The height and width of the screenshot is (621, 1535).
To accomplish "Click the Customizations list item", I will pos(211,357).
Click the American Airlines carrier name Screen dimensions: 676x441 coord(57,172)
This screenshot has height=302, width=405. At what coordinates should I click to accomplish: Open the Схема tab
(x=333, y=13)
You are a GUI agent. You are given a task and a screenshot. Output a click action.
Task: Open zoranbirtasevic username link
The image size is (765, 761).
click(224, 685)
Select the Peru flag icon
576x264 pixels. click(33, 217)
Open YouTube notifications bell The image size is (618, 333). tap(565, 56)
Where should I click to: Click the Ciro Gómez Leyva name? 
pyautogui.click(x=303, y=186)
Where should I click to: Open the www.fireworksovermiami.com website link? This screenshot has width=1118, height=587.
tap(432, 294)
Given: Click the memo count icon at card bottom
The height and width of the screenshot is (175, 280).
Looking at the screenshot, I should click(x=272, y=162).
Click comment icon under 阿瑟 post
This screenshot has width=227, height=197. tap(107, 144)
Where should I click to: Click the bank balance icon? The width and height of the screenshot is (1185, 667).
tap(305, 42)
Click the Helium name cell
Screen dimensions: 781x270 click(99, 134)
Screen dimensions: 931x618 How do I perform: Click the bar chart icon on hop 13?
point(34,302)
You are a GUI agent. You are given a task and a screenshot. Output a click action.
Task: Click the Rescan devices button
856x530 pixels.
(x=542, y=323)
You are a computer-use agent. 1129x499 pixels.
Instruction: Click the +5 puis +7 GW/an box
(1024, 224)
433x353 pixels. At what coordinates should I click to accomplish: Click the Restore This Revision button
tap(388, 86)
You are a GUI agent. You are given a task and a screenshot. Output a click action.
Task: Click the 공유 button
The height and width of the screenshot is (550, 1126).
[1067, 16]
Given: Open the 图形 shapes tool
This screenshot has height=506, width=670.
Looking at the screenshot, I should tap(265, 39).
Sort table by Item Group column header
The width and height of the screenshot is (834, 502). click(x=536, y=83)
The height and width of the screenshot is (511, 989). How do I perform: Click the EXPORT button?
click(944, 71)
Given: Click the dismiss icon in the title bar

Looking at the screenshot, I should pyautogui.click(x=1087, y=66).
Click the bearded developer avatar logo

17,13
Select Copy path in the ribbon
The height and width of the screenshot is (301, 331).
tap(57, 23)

:::

# PROBLEM TO SOLVE:
Each record above is to be reproduced word for word.

# PROBLEM SOLUTION:
The height and width of the screenshot is (621, 1535).
To accomplish "Click the Customizations list item", I will pos(211,357).
Click the American Airlines carrier name Screen dimensions: 676x441 coord(57,172)
This screenshot has height=302, width=405. At what coordinates should I click to accomplish: Open the Схема tab
(x=333, y=13)
You are a GUI agent. You are given a task and a screenshot. Output a click action.
Task: Open zoranbirtasevic username link
The image size is (765, 761).
click(224, 685)
Select the Peru flag icon
576x264 pixels. click(33, 217)
Open YouTube notifications bell The image size is (618, 333). tap(565, 56)
Where should I click to: Click the Ciro Gómez Leyva name? 
pyautogui.click(x=303, y=186)
Where should I click to: Open the www.fireworksovermiami.com website link? This screenshot has width=1118, height=587.
tap(432, 294)
Given: Click the memo count icon at card bottom
The height and width of the screenshot is (175, 280).
Looking at the screenshot, I should click(x=272, y=162).
Click comment icon under 阿瑟 post
This screenshot has width=227, height=197. tap(107, 144)
Where should I click to: Click the bank balance icon? The width and height of the screenshot is (1185, 667).
tap(305, 42)
Click the Helium name cell
Screen dimensions: 781x270 click(99, 134)
Screen dimensions: 931x618 How do I perform: Click the bar chart icon on hop 13?
point(34,302)
You are a GUI agent. You are given a task and a screenshot. Output a click action.
Task: Click the Rescan devices button
856x530 pixels.
(x=542, y=323)
You are a computer-use agent. 1129x499 pixels.
Instruction: Click the +5 puis +7 GW/an box
(1024, 224)
433x353 pixels. At what coordinates should I click to accomplish: Click the Restore This Revision button
tap(388, 86)
You are a GUI agent. You are given a task and a screenshot. Output a click action.
Task: Click the 공유 button
The height and width of the screenshot is (550, 1126).
[1067, 16]
Given: Open the 图形 shapes tool
This screenshot has height=506, width=670.
Looking at the screenshot, I should tap(265, 39).
Sort table by Item Group column header
The width and height of the screenshot is (834, 502). click(x=536, y=83)
The height and width of the screenshot is (511, 989). How do I perform: Click the EXPORT button?
click(944, 71)
Given: Click the dismiss icon in the title bar

Looking at the screenshot, I should pyautogui.click(x=1087, y=66).
Click the bearded developer avatar logo

17,13
Select Copy path in the ribbon
The height and width of the screenshot is (301, 331).
tap(57, 23)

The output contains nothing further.